No trecho sobre Ouro Preto, liste com as respectivas quantidades os ingredientes da receita de mousse de pepino que vêm enumerados antes do modo de preparo.

## TRECHO FORNECIDO
::::::::

A Verônica, apesar de jovem, revela-se uma pessoa madura, sensivel e inteligente. Fala-me do seu percurso de vida, passado em várias regiões do Brasil, das suas viagens de orçamento apertado a outros países, e do prazer de viajar.
Conta-me da sua experiência de vários anos em Ouro Preto, primeiro como estudante de Turismo, e agora como responsável pela Agenda Cultural de Ouro Preto. Quanto ao futuro, quem sabe, o amor da Verônica vive em São Paulo e as saudades são muitas.

Em Ouro Preto encontro o restaurante mais interessante que pude conhecer até agora no Brasil. Chama-se “Chafariz”, tem a minha idade, e é uma instituição na cidade. Os proprietários, Rosa e Vicente, irmãos, são membros de uma família de origem italiana proprietária de vários espaços comerciais em Ouro Preto. O Vicente recebe-me dizendo que a casa é minha, e apresenta-me um retrato de Fernando Pessoa, de Júlio Pomar, exposto em destaque numa das paredes do restaurante. Este distribui-se por duas amplas salas, decoradas com objectos heterogéneos, que combinam bem entre si.
Quanto à oferta gastronómica da casa, em estilo buffet, é a cozinha mineira em todo o seu esplendor: feijão amigo, feijão tropeiro, tutu, frango ao molho pardo (cabidela), frango com quiabo, torresmos e muitas outras especialidades.
Aqui, pude comer algo inédito para mim, simplesmente delicioso: mousse de pepino.
Para quem queira comprovar, eis a receita do restaurante Chafariz:
6 pepinos grandes, sem semente
6 gelatinas de limão
5 colheres de sopa de maionese
1 molho de salsa
1 cebola média
Dissolver a gelatina em cinco copos de água a ferver, e deixar arrefecer. Juntar tudo e bater na trituradora até ficar em creme.
Colocar num recipiente e colocar no frigorífico, até endurecer.
Estas quantidades são as utilizadas no restaurante, para uma taça grande que é colocada na mesa de saladas.

::::::::

## INFORMAÇÃO APRESENTADA
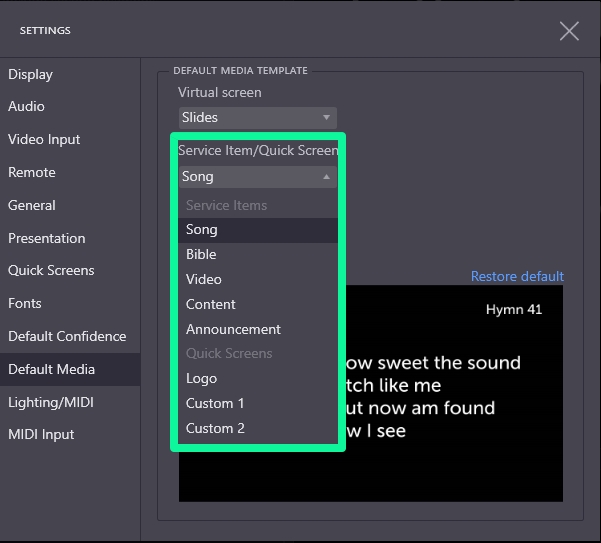601x543 pixels.
Task: Choose Announcement in the dropdown list
Action: [257, 330]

::::::::

## RESULTADO
- 6 pepinos grandes, sem semente
- 6 gelatinas de limão
- 5 colheres de sopa de maionese
- 1 molho de salsa
- 1 cebola média